* **課題**: 読解文の「新規に開店する店舗・倉庫など」から「もHFC用潤滑油が劣化する。」までの部分を、「冷媒配管」を「冷媒管」に置き換えて書き直してください。

* **読解文**:
========
新規に開店する店舗・倉庫などではこのHFC冷媒の機器を採用するケースが徐々にではあるが増えてきている。
【0003】
しかしながら、HFC冷媒用の冷凍装置やその負荷装置では、使用する潤滑油・有機材料等がHCFC用のものとは異なり、HFC専用のものが必要であるため、既設のHCFCを使用した冷凍装置をHFC用の機器に置き換える場合には、潤滑油・有機材料等もHFC用に交換する必要がある。一方,冷凍装置と負荷装置間を接続する冷媒配管は配管長が長い場合や、天井裏あるいは床下にはり巡らされている場合には新規配管に交換することは困難であるため,HCFC等の冷媒で使用していた既設の冷媒配管をそのまま使用し、配管工事を簡略化することが求められている。しかし、HCFC等で用いた冷媒配管にはHCFCを用いた冷凍装置の潤滑油である鉱物油やその劣化物がスラッジとなって残留していることが多い。
【0004】
HFCを用いた冷凍装置の潤滑油(エステル油やエーテル油などの合成油)にHCFCを用いた場合の潤滑油である鉱物油が一定量以上混入すると、HFC用潤滑油とHCFC用潤滑油とが混合され、潤滑油の特性が変化することにより、HFC用潤滑油の潤滑特性が低下し劣化する。また、CFCやHCFCが混入すると、これらに含まれている塩素成分によってもHFC用潤滑油が劣化する。
更に、CFC・HCFC用潤滑油の劣化物がスラッジとなったものに含まれている塩素成分によってHFC用冷凍装置が劣化する。したがって、冷凍・空調装置を既設の冷媒配管を利用してHFC冷媒を用いる機器に置き換えた場合には、冷媒配管を含む冷媒回路に残留している旧潤滑油である鉱物油を速やかに除去する必要がある。
========
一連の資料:
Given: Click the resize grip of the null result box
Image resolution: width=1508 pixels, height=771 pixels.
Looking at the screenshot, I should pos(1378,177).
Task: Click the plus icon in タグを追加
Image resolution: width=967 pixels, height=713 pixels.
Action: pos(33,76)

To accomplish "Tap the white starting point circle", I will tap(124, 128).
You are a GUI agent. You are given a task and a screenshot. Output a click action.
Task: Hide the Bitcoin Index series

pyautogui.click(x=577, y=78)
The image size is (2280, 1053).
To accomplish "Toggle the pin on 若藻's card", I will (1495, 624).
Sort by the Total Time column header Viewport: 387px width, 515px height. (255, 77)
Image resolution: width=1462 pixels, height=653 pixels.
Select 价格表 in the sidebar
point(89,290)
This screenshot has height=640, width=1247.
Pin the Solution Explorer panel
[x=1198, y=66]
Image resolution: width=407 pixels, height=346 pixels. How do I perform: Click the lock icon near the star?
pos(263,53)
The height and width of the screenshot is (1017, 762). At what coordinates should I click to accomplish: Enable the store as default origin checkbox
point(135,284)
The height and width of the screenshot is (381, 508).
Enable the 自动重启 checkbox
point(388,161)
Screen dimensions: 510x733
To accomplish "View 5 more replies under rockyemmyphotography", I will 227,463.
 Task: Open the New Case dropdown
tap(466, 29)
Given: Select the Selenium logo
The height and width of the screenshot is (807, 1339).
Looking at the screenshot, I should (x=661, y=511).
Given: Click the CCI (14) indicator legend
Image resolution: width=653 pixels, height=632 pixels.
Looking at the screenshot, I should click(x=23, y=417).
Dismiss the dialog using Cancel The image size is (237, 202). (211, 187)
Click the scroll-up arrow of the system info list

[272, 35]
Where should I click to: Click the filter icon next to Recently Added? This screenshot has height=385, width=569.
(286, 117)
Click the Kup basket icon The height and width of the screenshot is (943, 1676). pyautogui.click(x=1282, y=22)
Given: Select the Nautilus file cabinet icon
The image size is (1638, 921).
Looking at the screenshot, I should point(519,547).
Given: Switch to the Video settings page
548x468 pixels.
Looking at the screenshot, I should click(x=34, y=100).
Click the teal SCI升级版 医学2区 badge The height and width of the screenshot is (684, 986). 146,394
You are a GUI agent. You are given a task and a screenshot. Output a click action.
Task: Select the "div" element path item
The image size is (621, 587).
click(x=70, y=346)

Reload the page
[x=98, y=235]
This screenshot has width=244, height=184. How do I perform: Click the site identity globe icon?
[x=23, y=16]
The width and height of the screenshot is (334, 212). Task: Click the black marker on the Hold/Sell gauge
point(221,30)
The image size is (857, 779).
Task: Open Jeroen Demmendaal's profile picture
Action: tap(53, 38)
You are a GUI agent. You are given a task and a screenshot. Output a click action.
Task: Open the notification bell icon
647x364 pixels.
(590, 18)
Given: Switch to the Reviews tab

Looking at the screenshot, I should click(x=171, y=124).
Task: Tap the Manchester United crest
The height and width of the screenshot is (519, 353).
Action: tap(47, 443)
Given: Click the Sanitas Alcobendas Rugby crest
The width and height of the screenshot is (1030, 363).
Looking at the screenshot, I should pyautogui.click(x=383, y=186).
========
* **解答**:
新規に開店する店舗・倉庫などではこのHFC冷媒の機器を採用するケースが徐々にではあるが増えてきている。
【0003】
しかしながら、HFC冷媒用の冷凍装置やその負荷装置では、使用する潤滑油・有機材料等がHCFC用のものとは異なり、HFC専用のものが必要であるため、既設のHCFCを使用した冷凍装置をHFC用の機器に置き換える場合には、潤滑油・有機材料等もHFC用に交換する必要がある。一方,冷凍装置と負荷装置間を接続する冷媒管は配管長が長い場合や、天井裏あるいは床下にはり巡らされている場合には新規配管に交換することは困難であるため,HCFC等の冷媒で使用していた既設の冷媒管をそのまま使用し、配管工事を簡略化することが求められている。しかし、HCFC等で用いた冷媒管にはHCFCを用いた冷凍装置の潤滑油である鉱物油やその劣化物がスラッジとなって残留していることが多い。
【0004】
HFCを用いた冷凍装置の潤滑油(エステル油やエーテル油などの合成油)にHCFCを用いた場合の潤滑油である鉱物油が一定量以上混入すると、HFC用潤滑油とHCFC用潤滑油とが混合され、潤滑油の特性が変化することにより、HFC用潤滑油の潤滑特性が低下し劣化する。また、CFCやHCFCが混入すると、これらに含まれている塩素成分によってもHFC用潤滑油が劣化する。